### REQUIRED ACTION
Count how many lines in the data hold the word "лютого", and give that number alone.

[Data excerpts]
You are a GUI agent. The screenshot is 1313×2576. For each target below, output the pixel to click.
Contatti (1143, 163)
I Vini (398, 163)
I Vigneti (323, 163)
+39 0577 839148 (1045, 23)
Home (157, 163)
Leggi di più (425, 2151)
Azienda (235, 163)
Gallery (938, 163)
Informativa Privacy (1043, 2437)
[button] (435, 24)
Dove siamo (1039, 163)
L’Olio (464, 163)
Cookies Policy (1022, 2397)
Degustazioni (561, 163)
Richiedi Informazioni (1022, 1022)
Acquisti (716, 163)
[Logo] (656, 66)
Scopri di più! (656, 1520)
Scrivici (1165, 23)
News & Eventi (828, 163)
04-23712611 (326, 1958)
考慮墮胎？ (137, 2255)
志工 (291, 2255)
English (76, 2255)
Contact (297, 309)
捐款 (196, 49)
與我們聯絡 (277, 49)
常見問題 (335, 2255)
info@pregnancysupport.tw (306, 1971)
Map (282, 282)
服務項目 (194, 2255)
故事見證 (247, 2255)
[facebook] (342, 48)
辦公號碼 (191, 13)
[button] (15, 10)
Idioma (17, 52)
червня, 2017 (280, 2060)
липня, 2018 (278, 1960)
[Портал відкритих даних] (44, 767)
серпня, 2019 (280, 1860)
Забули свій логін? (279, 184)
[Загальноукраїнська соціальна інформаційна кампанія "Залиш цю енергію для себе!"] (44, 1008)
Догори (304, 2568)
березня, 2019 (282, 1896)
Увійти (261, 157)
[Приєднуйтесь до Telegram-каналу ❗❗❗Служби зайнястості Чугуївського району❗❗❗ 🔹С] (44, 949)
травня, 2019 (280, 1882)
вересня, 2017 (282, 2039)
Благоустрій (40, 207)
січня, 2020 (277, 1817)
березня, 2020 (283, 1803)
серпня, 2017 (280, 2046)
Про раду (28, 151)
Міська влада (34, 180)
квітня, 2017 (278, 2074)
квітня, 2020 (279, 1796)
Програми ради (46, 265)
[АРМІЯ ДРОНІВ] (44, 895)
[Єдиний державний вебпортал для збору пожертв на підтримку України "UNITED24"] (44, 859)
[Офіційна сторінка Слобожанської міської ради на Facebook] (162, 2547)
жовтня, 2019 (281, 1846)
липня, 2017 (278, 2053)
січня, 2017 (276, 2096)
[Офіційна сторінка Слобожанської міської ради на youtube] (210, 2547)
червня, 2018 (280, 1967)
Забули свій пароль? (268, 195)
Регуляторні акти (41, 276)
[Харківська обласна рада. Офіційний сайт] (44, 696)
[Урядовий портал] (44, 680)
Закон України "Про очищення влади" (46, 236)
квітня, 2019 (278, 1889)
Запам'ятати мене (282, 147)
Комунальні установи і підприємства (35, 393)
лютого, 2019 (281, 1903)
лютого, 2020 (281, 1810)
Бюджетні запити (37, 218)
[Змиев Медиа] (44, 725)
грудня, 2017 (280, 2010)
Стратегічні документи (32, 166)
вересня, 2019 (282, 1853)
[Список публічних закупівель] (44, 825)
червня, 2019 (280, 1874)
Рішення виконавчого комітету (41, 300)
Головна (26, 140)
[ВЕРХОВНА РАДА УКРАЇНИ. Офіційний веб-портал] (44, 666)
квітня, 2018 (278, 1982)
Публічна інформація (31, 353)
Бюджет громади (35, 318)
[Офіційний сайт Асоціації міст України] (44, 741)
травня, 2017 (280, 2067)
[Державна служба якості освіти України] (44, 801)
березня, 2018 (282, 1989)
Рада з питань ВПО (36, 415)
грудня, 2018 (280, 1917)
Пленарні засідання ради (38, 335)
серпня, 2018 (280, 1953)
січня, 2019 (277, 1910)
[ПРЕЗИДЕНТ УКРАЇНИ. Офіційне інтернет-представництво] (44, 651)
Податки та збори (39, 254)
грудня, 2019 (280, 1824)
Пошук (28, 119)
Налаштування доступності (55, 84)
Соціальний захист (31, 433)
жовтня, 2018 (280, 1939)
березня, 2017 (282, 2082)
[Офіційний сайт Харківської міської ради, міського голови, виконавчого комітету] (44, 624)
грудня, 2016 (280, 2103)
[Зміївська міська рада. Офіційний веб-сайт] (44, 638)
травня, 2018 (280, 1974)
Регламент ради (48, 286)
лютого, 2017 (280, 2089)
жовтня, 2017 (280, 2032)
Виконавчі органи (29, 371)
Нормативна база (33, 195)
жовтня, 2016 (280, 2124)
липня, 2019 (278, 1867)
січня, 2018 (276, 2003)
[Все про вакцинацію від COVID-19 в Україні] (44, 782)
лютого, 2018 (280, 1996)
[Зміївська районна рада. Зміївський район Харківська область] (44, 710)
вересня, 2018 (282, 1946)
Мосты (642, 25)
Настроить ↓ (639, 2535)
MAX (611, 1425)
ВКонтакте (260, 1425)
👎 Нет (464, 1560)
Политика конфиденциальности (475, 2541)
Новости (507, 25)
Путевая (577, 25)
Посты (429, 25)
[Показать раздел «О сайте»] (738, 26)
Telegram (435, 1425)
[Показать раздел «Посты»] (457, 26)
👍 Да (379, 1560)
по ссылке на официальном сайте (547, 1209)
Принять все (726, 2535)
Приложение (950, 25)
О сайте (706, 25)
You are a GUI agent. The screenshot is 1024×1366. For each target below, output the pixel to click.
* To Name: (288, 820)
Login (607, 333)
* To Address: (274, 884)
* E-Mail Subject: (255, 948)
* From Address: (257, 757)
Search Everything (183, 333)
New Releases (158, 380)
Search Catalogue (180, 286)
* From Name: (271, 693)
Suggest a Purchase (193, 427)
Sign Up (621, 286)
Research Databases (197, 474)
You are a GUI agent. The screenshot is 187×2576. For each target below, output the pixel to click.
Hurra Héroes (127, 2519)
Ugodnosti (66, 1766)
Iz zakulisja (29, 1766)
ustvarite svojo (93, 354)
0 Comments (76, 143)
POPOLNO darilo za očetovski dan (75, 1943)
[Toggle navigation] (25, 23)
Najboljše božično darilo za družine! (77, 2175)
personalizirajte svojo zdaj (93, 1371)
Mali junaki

### YOUR RESPONSE
4